#### EXERCISES TO COMPLETE
(a) Summarize the excerpt about pitching a story to the New York Post in two sentences.
(b) Update the excerpt about the New York Post pitch by giving the passage starting at "The pitch would" and ending at "city for free." again, with "monthlong" changed to "four-week".

So why would the New York Post publish crap like this?
Well, I have more perspective on this question than many others. In 1999, I had an encounter with the Post that told me everything I need to know about them.
Twenty-one years ago, I had just published my first book, Be a Street Magician: A How-To Guide (Aha! Press, 1998). I was excited to promote the hell out of it, and I did. I spent nine months on the road promoting the book, lecturing to magic clubs, appearing at bookstores, being interviewed on television and radio, and the like. It was a blast.
That summer, I rented a flat in New York for a full month, and immediately spotted a great opportunity to promote the book: the New York print media. After all, New York City has arguably the best street performing in the world. There’s Washington Square Park, the Theatre District, South Street Seaport, and the like, all venues filled with talented young people pulling in massive audiences. The density of the New York population results in lots of cash dropped into those buskers’ hats.
The pitch would be simple. The author of Be a Street Magician was making a monthlong stay in the best street-performing city in the world! He would comment on all the great busking talent that residents could see in the city for free.
I pitched the Times and the Daily News, but they both turned me down. But when I pitched the Post, I got a nibble.
“I think my boss is up for the story,” an editor told me over the phone. “But to do this kind of story, we’d have to tie it to a celebrity, somebody you could get a quote from about street performing. Could you do that?”

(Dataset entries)

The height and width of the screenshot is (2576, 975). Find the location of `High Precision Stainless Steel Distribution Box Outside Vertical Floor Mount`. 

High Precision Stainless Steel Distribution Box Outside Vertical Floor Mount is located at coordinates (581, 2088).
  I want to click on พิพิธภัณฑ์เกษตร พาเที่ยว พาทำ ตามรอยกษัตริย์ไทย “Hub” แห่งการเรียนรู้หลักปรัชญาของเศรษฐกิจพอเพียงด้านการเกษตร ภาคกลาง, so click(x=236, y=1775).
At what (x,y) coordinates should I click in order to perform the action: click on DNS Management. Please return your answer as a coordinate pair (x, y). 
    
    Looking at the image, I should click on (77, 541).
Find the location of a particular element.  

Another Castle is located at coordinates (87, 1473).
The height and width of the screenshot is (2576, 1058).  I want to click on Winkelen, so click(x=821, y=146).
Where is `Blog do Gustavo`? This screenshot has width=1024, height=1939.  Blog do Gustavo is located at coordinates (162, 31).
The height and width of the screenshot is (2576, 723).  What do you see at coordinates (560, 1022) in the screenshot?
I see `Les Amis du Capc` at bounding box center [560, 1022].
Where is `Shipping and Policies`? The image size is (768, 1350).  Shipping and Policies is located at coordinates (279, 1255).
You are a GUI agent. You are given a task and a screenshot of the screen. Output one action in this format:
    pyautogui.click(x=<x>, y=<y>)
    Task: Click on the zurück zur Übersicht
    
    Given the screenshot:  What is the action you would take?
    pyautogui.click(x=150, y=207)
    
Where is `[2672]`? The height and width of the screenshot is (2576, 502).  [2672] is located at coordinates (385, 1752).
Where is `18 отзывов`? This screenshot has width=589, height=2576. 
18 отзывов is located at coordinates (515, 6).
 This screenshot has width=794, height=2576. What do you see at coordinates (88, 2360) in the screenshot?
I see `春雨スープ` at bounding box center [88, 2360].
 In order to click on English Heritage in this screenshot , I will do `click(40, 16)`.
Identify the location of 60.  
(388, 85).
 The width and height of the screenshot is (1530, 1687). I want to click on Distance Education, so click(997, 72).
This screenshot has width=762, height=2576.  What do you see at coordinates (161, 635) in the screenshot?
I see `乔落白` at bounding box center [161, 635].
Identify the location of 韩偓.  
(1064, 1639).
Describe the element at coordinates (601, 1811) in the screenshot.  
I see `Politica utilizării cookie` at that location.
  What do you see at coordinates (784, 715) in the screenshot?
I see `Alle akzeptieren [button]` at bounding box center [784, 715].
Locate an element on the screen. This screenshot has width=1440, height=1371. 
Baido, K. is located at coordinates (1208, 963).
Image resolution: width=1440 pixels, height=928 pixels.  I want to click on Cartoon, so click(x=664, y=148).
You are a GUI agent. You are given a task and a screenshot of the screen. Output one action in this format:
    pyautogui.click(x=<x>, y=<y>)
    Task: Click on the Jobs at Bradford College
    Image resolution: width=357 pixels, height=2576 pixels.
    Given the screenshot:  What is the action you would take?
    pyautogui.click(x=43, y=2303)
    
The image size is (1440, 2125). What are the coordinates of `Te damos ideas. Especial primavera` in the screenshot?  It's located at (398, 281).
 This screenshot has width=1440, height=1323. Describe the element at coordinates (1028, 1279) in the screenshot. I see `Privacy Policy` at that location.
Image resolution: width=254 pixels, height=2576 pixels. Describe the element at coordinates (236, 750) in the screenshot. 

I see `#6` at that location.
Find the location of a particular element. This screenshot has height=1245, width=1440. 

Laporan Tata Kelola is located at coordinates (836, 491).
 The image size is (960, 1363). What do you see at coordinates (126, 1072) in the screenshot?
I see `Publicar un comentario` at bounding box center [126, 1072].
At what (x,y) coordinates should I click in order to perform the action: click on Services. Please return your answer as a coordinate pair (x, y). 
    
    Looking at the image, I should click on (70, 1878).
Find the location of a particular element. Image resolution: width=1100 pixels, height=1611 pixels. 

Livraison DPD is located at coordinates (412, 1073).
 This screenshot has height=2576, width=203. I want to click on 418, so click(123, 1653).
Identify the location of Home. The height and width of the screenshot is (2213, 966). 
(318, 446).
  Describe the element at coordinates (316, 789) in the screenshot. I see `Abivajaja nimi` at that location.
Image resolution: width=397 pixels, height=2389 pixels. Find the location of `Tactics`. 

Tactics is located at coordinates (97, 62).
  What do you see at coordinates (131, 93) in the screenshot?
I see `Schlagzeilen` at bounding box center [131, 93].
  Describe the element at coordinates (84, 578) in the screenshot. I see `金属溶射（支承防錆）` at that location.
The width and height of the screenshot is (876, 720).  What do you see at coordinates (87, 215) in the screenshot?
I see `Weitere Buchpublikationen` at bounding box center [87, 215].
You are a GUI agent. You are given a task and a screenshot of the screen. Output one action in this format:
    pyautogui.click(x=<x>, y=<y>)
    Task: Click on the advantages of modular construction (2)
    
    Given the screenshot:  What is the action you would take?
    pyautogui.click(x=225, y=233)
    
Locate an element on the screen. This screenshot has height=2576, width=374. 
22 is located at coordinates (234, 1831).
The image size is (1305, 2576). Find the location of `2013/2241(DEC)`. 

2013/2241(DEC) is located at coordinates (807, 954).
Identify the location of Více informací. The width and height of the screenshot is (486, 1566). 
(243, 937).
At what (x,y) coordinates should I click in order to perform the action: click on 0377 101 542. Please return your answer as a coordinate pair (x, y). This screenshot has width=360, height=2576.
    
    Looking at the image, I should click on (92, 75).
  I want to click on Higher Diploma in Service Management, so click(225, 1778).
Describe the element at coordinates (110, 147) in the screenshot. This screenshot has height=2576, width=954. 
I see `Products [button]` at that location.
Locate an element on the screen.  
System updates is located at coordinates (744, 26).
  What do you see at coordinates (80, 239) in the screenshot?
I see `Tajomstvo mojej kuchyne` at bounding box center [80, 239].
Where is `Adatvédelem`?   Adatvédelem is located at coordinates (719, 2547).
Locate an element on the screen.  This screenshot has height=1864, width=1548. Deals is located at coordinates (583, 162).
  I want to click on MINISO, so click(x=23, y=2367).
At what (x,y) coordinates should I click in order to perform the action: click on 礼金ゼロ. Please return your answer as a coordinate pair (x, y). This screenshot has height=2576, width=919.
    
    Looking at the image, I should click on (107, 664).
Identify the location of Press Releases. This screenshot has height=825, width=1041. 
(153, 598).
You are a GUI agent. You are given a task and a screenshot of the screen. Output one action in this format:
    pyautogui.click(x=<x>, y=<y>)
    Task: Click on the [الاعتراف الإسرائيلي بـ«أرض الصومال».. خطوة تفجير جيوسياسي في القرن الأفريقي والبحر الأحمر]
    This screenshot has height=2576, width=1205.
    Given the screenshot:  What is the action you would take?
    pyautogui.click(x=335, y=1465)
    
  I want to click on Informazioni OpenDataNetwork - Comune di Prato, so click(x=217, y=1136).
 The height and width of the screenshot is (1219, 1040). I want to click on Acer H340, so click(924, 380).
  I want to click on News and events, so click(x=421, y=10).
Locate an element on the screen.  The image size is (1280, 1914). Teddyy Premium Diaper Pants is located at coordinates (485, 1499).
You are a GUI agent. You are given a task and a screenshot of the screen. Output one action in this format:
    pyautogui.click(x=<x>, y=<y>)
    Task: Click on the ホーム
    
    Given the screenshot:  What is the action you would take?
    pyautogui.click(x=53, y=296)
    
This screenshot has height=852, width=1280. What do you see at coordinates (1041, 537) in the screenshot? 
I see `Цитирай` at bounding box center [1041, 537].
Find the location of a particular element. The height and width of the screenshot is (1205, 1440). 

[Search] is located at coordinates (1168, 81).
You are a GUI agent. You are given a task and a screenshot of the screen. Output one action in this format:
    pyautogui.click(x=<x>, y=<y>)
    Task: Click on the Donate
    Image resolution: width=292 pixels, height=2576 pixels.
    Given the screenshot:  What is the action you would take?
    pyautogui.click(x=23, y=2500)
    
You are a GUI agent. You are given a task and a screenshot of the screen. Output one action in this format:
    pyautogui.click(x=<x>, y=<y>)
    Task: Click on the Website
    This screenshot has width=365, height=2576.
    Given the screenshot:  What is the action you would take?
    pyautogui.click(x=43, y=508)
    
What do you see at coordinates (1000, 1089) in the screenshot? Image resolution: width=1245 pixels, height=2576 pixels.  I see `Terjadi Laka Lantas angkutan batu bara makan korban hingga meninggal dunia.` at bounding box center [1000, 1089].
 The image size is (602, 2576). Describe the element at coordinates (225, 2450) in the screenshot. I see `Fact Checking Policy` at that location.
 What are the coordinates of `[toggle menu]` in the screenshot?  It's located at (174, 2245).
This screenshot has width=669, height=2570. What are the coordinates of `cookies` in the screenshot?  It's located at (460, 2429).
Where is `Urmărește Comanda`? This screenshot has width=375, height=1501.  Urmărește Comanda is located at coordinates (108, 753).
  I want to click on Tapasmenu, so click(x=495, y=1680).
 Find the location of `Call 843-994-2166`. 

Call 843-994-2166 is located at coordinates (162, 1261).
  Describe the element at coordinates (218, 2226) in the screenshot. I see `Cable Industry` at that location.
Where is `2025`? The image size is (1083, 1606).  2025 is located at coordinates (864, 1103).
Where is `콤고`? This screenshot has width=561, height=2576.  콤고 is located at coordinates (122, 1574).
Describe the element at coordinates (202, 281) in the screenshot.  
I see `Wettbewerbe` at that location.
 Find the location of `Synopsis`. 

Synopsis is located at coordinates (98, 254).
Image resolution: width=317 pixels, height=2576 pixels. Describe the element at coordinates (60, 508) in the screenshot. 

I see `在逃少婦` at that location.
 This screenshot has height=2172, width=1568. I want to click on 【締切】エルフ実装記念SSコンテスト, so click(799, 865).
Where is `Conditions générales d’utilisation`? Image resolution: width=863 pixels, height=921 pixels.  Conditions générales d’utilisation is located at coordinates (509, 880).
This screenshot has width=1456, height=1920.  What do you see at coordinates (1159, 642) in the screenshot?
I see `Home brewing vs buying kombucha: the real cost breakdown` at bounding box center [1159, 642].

#### ANSWERS
(a) After publishing his first book, Be a Street Magician, the author rented a flat in New York for a month and pitched a story about the city's street performers to the local papers. The Times and the Daily News turned him down, but a Post editor showed interest if the story could be tied to a celebrity who would give a quote about street performing.

(b)
The pitch would be simple. The author of Be a Street Magician was making a four-week stay in the best street-performing city in the world! He would comment on all the great busking talent that residents could see in the city for free.